If it's this, you're fine.
posted by CunningLinguist at 6:49 AM on February 4, 2005


Your buyer had better be in the market for an "experience", rather than a product, or you may be seen as duping them.

Rather, you are duping them. I frankly don't understand the whole "eBay as performance art" thing, but that's OK, there's a lot about the world I don't understand. I do know that anyone who sells a piece of shit to someone else who's been misled into thinking it's worth a lot, then justifies it because it's performance art and the buyer should have known better, is an asshole. I trust you're not that anyone.
posted by languagehat at 7:59 AM on February 4, 2005


I think you're right, reflecked, if I had something to add, I should have done it initially in the description, but I went for the minimal approach instead. I suppose I'll leave it up to the buyer to frame the print out or whatever...

and no, it's not the ghost in the jar. But having seen that, I'm sure I'm fine.

And languagehat, I may be an asshole, but I don't think it'll be because of this. Check back here in a week or so and decide for yourself.

thanks Ask Metafilter!
*CH"i"PS-style freeze-frame smile with thumbs-up*
posted by hellbient at 8:08 AM on February 4, 2005


It's the aquarium ghost, isn't it.

I spent waaaay too long on eBay last night sifting through the paranormal stuff. What a strange little world we live in.
posted by Secret Life of Gravy at 9:10 AM on February 4, 2005


sorry Gravy, that's not it. I'll email you.

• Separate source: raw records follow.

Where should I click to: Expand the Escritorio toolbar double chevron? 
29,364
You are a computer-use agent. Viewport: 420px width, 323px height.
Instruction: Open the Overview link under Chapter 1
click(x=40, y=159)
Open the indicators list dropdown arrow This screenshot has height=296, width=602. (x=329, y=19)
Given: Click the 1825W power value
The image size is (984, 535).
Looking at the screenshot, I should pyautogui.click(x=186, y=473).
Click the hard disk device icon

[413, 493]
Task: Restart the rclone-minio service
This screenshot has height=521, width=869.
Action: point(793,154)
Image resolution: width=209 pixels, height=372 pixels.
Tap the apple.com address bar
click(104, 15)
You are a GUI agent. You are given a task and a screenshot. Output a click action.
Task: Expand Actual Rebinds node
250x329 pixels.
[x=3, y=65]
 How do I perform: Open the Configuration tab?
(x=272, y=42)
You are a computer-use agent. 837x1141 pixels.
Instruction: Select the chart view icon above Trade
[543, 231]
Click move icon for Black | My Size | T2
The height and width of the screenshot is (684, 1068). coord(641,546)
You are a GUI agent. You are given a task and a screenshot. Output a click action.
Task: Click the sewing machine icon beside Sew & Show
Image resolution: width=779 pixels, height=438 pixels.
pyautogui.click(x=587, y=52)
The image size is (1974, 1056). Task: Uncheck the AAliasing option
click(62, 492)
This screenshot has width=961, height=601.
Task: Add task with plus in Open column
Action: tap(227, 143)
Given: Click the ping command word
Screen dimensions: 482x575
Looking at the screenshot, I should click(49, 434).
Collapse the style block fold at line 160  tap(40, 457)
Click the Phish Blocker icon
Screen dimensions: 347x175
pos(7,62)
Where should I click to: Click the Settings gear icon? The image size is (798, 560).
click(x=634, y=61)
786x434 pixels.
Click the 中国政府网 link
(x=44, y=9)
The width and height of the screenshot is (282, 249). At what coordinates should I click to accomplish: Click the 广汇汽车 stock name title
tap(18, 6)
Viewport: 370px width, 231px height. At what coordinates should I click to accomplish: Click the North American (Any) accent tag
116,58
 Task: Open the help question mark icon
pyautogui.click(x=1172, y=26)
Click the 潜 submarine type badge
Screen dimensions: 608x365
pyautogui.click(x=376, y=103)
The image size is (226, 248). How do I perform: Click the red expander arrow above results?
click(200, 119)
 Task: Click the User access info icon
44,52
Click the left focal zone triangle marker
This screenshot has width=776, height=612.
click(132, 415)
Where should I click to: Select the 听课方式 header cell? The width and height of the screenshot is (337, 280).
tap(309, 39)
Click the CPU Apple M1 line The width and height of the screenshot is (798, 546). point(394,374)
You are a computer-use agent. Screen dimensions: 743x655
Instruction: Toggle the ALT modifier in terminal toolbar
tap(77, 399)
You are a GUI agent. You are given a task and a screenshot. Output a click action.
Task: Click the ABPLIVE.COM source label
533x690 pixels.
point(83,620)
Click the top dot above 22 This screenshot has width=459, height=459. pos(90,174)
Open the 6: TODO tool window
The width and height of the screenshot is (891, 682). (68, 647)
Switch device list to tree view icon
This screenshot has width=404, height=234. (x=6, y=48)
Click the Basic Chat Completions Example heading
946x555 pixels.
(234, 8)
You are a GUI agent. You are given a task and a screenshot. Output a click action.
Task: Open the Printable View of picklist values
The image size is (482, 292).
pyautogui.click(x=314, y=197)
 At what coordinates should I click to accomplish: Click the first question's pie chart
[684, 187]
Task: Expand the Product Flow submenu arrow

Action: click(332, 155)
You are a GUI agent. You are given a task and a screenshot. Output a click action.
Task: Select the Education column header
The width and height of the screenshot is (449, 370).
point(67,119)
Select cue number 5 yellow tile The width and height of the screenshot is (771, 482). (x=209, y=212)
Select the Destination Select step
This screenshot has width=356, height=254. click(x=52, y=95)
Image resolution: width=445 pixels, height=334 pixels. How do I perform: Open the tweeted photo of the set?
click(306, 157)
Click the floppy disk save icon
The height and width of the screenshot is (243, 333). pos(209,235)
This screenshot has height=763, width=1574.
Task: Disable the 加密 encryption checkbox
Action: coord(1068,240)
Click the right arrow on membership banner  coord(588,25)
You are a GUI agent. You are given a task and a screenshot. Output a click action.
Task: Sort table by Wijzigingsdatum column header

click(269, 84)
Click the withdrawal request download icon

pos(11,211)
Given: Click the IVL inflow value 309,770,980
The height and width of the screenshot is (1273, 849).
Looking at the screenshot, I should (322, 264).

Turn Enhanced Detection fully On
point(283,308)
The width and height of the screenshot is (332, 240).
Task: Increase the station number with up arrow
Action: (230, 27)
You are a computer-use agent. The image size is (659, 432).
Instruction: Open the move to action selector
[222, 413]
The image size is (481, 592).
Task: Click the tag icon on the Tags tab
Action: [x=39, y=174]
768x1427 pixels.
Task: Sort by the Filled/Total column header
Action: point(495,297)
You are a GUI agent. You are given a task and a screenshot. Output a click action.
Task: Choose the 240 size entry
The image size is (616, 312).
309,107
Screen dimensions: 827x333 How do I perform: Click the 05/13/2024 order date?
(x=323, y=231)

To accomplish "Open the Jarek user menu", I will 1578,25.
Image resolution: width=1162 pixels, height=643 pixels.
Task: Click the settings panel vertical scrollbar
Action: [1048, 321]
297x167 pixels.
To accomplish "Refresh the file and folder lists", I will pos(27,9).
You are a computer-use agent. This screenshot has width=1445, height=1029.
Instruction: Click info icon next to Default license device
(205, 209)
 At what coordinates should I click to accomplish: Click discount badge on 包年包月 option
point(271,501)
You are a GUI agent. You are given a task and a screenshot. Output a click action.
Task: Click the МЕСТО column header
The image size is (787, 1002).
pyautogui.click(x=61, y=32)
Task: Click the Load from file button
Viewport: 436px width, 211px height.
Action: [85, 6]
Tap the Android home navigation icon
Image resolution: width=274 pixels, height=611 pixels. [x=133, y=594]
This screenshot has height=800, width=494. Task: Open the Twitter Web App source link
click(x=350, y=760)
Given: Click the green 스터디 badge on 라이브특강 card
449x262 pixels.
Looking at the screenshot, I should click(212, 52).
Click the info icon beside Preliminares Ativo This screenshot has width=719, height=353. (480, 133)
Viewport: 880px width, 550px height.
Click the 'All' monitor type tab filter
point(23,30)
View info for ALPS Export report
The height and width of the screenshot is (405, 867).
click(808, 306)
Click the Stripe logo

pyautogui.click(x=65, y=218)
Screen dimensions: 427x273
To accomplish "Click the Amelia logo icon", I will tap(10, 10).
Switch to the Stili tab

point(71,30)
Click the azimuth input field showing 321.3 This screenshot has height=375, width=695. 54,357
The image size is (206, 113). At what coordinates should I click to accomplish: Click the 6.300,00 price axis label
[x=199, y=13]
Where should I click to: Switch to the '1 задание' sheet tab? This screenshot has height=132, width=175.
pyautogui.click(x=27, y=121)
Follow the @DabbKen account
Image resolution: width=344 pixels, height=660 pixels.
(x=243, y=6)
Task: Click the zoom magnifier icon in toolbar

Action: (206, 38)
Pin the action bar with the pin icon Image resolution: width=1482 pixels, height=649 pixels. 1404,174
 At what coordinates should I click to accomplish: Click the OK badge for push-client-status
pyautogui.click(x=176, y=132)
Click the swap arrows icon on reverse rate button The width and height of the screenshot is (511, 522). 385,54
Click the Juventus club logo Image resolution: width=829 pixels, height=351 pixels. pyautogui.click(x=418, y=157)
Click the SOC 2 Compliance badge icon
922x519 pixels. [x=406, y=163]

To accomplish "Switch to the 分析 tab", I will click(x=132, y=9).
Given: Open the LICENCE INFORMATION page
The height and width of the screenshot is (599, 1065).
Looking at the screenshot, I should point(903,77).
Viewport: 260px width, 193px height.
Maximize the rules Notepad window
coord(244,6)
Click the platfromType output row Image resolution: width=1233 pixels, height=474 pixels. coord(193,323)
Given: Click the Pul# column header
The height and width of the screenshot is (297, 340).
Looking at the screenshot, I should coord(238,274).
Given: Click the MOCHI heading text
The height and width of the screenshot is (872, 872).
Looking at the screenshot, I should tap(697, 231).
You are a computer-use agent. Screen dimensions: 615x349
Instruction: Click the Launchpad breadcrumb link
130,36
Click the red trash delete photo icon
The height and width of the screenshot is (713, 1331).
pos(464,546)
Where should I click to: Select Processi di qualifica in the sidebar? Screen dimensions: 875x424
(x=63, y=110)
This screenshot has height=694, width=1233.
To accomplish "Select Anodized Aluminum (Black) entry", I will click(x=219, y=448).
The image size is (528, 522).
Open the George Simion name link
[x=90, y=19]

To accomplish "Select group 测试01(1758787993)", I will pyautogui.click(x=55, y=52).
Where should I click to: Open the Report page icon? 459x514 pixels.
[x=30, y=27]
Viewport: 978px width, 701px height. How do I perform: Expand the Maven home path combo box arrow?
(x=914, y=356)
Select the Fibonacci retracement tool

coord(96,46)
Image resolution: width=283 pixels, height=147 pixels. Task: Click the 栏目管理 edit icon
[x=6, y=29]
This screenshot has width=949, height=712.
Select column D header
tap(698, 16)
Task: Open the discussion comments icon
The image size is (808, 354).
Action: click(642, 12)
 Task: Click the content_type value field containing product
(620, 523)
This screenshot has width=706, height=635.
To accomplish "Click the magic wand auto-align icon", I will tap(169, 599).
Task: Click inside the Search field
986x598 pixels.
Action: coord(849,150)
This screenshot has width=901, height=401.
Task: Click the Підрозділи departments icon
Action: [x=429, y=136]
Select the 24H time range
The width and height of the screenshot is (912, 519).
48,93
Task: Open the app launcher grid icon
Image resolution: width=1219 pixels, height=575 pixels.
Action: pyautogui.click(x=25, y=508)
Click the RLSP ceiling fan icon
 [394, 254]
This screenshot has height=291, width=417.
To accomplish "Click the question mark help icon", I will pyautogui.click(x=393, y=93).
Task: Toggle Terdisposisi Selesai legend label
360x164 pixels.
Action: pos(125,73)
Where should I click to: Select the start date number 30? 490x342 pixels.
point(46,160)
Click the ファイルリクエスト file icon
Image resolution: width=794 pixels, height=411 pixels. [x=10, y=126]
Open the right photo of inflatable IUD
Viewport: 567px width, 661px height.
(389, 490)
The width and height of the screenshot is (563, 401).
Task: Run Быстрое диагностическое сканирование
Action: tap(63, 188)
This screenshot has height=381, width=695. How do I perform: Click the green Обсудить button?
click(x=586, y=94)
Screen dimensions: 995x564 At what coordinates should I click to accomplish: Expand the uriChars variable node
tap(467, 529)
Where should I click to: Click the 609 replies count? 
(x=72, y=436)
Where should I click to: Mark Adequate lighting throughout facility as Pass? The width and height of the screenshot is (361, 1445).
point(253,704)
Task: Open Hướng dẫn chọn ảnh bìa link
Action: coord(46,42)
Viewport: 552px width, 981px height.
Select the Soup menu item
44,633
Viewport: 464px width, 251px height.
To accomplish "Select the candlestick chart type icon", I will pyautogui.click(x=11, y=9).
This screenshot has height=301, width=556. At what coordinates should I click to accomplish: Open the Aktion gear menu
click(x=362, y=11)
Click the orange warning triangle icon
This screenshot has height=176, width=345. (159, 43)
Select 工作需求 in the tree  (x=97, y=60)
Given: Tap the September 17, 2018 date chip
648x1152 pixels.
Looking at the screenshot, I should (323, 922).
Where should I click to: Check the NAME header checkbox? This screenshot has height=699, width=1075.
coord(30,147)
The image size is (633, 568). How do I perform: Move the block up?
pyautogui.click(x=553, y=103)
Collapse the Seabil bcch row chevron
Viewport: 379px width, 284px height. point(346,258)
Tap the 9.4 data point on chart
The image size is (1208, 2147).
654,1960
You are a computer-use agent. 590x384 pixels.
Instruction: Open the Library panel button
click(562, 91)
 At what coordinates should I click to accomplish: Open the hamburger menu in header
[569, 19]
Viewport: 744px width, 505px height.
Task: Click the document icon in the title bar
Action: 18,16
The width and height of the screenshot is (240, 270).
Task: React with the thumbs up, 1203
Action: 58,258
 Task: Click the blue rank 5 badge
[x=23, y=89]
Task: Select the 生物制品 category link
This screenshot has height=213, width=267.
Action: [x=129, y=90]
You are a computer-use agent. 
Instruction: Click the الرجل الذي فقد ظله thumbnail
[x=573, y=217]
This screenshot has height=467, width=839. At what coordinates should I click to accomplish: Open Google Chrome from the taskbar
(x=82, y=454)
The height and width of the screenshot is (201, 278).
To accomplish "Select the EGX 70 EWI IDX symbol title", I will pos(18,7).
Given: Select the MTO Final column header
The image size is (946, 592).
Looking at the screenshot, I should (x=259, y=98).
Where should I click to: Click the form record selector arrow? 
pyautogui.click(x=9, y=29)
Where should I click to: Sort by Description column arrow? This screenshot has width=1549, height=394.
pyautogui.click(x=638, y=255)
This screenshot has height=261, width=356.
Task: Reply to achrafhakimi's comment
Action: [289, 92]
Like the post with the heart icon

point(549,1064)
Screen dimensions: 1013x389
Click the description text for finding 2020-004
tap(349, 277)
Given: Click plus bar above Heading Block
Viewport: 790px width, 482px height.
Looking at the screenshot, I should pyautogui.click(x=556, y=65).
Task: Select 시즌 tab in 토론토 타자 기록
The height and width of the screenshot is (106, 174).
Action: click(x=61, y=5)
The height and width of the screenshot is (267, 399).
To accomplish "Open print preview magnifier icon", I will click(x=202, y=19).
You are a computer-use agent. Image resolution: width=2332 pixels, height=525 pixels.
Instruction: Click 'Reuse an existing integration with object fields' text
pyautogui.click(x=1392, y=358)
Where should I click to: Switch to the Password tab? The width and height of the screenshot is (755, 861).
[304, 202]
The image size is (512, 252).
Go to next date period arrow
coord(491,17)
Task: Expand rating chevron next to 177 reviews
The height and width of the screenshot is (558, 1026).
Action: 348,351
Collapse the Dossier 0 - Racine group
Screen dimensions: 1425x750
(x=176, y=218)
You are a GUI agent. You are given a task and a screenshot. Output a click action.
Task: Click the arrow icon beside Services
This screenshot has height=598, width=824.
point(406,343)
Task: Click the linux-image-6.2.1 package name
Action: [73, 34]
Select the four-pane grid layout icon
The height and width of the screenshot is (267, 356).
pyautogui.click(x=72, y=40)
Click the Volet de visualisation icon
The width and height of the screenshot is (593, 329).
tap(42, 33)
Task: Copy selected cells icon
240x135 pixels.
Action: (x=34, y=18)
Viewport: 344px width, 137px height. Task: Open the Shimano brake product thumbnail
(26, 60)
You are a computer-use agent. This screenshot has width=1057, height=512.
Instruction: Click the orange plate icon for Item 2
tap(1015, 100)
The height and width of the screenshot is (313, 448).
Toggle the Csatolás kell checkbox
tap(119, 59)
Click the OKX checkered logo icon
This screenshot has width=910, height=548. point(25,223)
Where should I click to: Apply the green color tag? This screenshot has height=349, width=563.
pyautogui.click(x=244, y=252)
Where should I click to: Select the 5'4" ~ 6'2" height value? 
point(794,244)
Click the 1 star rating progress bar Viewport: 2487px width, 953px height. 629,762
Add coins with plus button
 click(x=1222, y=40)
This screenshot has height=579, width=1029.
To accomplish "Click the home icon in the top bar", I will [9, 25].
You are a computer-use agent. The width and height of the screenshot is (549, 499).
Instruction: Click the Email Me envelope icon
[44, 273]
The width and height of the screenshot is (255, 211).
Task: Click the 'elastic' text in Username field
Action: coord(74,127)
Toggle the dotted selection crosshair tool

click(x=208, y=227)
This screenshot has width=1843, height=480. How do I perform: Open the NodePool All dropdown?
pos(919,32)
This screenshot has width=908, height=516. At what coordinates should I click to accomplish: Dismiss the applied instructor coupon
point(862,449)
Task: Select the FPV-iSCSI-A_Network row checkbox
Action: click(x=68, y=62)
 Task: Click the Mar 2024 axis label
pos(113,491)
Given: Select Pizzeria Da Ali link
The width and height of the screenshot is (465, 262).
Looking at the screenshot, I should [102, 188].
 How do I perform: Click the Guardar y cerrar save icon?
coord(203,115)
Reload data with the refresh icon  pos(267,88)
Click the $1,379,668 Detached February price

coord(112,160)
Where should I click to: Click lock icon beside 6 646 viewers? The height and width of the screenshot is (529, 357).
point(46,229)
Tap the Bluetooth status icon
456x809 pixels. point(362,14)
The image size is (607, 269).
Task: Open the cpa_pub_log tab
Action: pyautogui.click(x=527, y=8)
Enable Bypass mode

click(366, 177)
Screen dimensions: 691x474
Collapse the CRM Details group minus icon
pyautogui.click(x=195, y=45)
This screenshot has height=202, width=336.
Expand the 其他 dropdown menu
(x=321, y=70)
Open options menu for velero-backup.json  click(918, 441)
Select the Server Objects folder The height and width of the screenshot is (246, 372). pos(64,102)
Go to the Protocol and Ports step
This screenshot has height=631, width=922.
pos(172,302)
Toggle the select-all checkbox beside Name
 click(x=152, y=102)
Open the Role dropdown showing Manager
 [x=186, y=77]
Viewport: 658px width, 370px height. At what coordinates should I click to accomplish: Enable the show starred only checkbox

And sure enough, I'm getting a response from one person now saying I shouldn't have put it in "paranormal", that "people believe this stuff..."
posted by hellbient at 12:15 PM on February 4, 2005


hellbient: Check back here in a week or so and decide for yourself.

I know I'm curious. Is it over yet?
posted by nobody at 2:26 PM on February 14, 2005


CunningLinguist wins.
Now to see if the guy actually pays up.
posted by hellbient at 4:36 PM on February 15, 2005


so, am i an asshole?
posted by hellbient at 4:39 PM on February 15, 2005


No, just silly. (I don't really see how you're worried this constitutes fraud. The implication is that your toaster created the image without your intervention?)
posted by nobody at 10:09 AM on February 17, 2005


The implication is that your toaster created the image without your intervention?
That's what one person was insinuating...It seemed obviously scraped to me.
I guess an analogy could be a Dr. Scholl's ad that showed people walking on clouds with a disclaimer underneath: "these people are not actually walking on clouds". Kinda ruins it.